Written exercise:
Render every line of the records below as a Markdown table with two columns, Row and Line, skipping blank lines and numbering the rows in order.

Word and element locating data
- - - - - - -
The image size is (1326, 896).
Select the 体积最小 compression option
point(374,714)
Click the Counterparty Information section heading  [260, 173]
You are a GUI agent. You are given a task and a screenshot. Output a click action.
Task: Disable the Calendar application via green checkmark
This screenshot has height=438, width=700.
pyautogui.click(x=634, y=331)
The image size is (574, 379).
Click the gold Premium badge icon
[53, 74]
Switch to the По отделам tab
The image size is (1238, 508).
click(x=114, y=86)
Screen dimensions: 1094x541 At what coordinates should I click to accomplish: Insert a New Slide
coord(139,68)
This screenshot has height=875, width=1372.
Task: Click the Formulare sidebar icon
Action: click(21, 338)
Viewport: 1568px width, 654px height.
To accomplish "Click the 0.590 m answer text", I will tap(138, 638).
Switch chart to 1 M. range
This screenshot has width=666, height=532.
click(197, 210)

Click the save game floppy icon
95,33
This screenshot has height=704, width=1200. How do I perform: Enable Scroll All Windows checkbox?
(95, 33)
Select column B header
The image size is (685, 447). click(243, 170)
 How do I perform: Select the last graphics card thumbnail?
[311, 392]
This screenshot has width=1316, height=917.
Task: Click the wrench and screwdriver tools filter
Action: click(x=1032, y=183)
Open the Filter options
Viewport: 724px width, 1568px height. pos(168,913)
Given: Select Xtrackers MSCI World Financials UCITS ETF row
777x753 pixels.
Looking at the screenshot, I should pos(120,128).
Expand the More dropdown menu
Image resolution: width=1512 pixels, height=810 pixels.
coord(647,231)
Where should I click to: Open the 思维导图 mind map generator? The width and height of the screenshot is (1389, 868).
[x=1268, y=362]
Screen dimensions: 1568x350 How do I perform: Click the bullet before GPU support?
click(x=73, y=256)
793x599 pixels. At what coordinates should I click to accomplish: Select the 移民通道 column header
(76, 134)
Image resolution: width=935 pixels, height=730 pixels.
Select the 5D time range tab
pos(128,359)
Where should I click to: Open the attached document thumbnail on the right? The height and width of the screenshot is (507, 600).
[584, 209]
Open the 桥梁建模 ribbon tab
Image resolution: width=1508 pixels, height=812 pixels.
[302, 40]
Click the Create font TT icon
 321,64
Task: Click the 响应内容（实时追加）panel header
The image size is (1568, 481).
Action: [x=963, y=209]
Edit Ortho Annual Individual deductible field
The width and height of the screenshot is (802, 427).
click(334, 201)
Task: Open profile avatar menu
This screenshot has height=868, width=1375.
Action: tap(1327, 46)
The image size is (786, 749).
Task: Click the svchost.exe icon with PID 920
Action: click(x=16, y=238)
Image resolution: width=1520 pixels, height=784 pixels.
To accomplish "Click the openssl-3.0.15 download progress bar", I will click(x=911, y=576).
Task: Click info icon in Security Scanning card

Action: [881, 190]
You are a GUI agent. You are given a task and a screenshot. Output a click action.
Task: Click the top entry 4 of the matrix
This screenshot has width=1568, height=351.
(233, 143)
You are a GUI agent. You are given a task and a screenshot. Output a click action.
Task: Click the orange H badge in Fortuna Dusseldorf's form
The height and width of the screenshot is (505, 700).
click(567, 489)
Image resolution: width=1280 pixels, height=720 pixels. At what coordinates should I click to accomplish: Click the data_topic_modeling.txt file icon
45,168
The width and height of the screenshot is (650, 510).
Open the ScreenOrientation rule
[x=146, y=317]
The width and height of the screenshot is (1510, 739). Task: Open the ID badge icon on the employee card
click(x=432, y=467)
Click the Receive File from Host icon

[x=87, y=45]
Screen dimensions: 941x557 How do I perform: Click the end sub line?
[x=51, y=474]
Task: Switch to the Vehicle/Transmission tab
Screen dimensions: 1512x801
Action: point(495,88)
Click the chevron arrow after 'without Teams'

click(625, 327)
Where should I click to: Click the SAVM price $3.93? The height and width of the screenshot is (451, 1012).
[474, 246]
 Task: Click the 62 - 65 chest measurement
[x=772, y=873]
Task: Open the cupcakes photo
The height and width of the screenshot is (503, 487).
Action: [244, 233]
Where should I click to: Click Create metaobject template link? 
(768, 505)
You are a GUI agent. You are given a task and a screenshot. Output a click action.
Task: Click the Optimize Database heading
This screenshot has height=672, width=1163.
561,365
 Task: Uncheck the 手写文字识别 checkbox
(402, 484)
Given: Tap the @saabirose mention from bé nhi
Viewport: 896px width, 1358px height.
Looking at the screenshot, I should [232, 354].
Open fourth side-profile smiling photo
- - - - - - -
Task result:
| Row | Line |
|---|---|
| 1 | The image size is (1326, 896). |
| 2 | Select the 体积最小 compression option |
| 3 | point(374,714) |
| 4 | Click the Counterparty Information section heading  [260, 173] |
| 5 | You are a GUI agent. You are given a task and a screenshot. Output a click action. |
| 6 | Task: Disable the Calendar application via green checkmark |
| 7 | This screenshot has height=438, width=700. |
| 8 | pyautogui.click(x=634, y=331) |
| 9 | The image size is (574, 379). |
| 10 | Click the gold Premium badge icon |
| 11 | [53, 74] |
| 12 | Switch to the По отделам tab |
| 13 | The image size is (1238, 508). |
| 14 | click(x=114, y=86) |
| 15 | Screen dimensions: 1094x541 At what coordinates should I click to accomplish: Insert a New Slide |
| 16 | coord(139,68) |
| 17 | This screenshot has height=875, width=1372. |
| 18 | Task: Click the Formulare sidebar icon |
| 19 | Action: click(21, 338) |
| 20 | Viewport: 1568px width, 654px height. |
| 21 | To accomplish "Click the 0.590 m answer text", I will tap(138, 638). |
| 22 | Switch chart to 1 M. range |
| 23 | This screenshot has width=666, height=532. |
| 24 | click(197, 210) |
| 25 | Click the save game floppy icon |
| 26 | 95,33 |
| 27 | This screenshot has height=704, width=1200. How do I perform: Enable Scroll All Windows checkbox? |
| 28 | (95, 33) |
| 29 | Select column B header |
| 30 | The image size is (685, 447). click(243, 170) |
| 31 |  How do I perform: Select the last graphics card thumbnail? |
| 32 | [311, 392] |
| 33 | This screenshot has width=1316, height=917. |
| 34 | Task: Click the wrench and screwdriver tools filter |
| 35 | Action: click(x=1032, y=183) |
| 36 | Open the Filter options |
| 37 | Viewport: 724px width, 1568px height. pos(168,913) |
| 38 | Given: Select Xtrackers MSCI World Financials UCITS ETF row |
| 39 | 777x753 pixels. |
| 40 | Looking at the screenshot, I should pos(120,128). |
| 41 | Expand the More dropdown menu |
| 42 | Image resolution: width=1512 pixels, height=810 pixels. |
| 43 | coord(647,231) |
| 44 | Where should I click to: Open the 思维导图 mind map generator? The width and height of the screenshot is (1389, 868). |
| 45 | [x=1268, y=362] |
| 46 | Screen dimensions: 1568x350 How do I perform: Click the bullet before GPU support? |
| 47 | click(x=73, y=256) |
| 48 | 793x599 pixels. At what coordinates should I click to accomplish: Select the 移民通道 column header |
| 49 | (76, 134) |
| 50 | Image resolution: width=935 pixels, height=730 pixels. |
| 51 | Select the 5D time range tab |
| 52 | pos(128,359) |
| 53 | Where should I click to: Open the attached document thumbnail on the right? The height and width of the screenshot is (507, 600). |
| 54 | [584, 209] |
| 55 | Open the 桥梁建模 ribbon tab |
| 56 | Image resolution: width=1508 pixels, height=812 pixels. |
| 57 | [302, 40] |
| 58 | Click the Create font TT icon |
| 59 |  321,64 |
| 60 | Task: Click the 响应内容（实时追加）panel header |
| 61 | The image size is (1568, 481). |
| 62 | Action: [x=963, y=209] |
| 63 | Edit Ortho Annual Individual deductible field |
| 64 | The width and height of the screenshot is (802, 427). |
| 65 | click(334, 201) |
| 66 | Task: Open profile avatar menu |
| 67 | This screenshot has height=868, width=1375. |
| 68 | Action: tap(1327, 46) |
| 69 | The image size is (786, 749). |
| 70 | Task: Click the svchost.exe icon with PID 920 |
| 71 | Action: click(x=16, y=238) |
| 72 | Image resolution: width=1520 pixels, height=784 pixels. |
| 73 | To accomplish "Click the openssl-3.0.15 download progress bar", I will click(x=911, y=576). |
| 74 | Task: Click info icon in Security Scanning card |
| 75 | Action: [881, 190] |
| 76 | You are a GUI agent. You are given a task and a screenshot. Output a click action. |
| 77 | Task: Click the top entry 4 of the matrix |
| 78 | This screenshot has width=1568, height=351. |
| 79 | (233, 143) |
| 80 | You are a GUI agent. You are given a task and a screenshot. Output a click action. |
| 81 | Task: Click the orange H badge in Fortuna Dusseldorf's form |
| 82 | The height and width of the screenshot is (505, 700). |
| 83 | click(567, 489) |
| 84 | Image resolution: width=1280 pixels, height=720 pixels. At what coordinates should I click to accomplish: Click the data_topic_modeling.txt file icon |
| 85 | 45,168 |
| 86 | The width and height of the screenshot is (650, 510). |
| 87 | Open the ScreenOrientation rule |
| 88 | [x=146, y=317] |
| 89 | The width and height of the screenshot is (1510, 739). Task: Open the ID badge icon on the employee card |
| 90 | click(x=432, y=467) |
| 91 | Click the Receive File from Host icon |
| 92 | [x=87, y=45] |
| 93 | Screen dimensions: 941x557 How do I perform: Click the end sub line? |
| 94 | [x=51, y=474] |
| 95 | Task: Switch to the Vehicle/Transmission tab |
| 96 | Screen dimensions: 1512x801 |
| 97 | Action: point(495,88) |
| 98 | Click the chevron arrow after 'without Teams' |
| 99 | click(625, 327) |
| 100 | Where should I click to: Click the SAVM price $3.93? The height and width of the screenshot is (451, 1012). |
| 101 | [474, 246] |
| 102 |  Task: Click the 62 - 65 chest measurement |
| 103 | [x=772, y=873] |
| 104 | Task: Open the cupcakes photo |
| 105 | The height and width of the screenshot is (503, 487). |
| 106 | Action: [244, 233] |
| 107 | Where should I click to: Click Create metaobject template link?  |
| 108 | (768, 505) |
| 109 | You are a GUI agent. You are given a task and a screenshot. Output a click action. |
| 110 | Task: Click the Optimize Database heading |
| 111 | This screenshot has height=672, width=1163. |
| 112 | 561,365 |
| 113 |  Task: Uncheck the 手写文字识别 checkbox |
| 114 | (402, 484) |
| 115 | Given: Tap the @saabirose mention from bé nhi |
| 116 | Viewport: 896px width, 1358px height. |
| 117 | Looking at the screenshot, I should [232, 354]. |
| 118 | Open fourth side-profile smiling photo |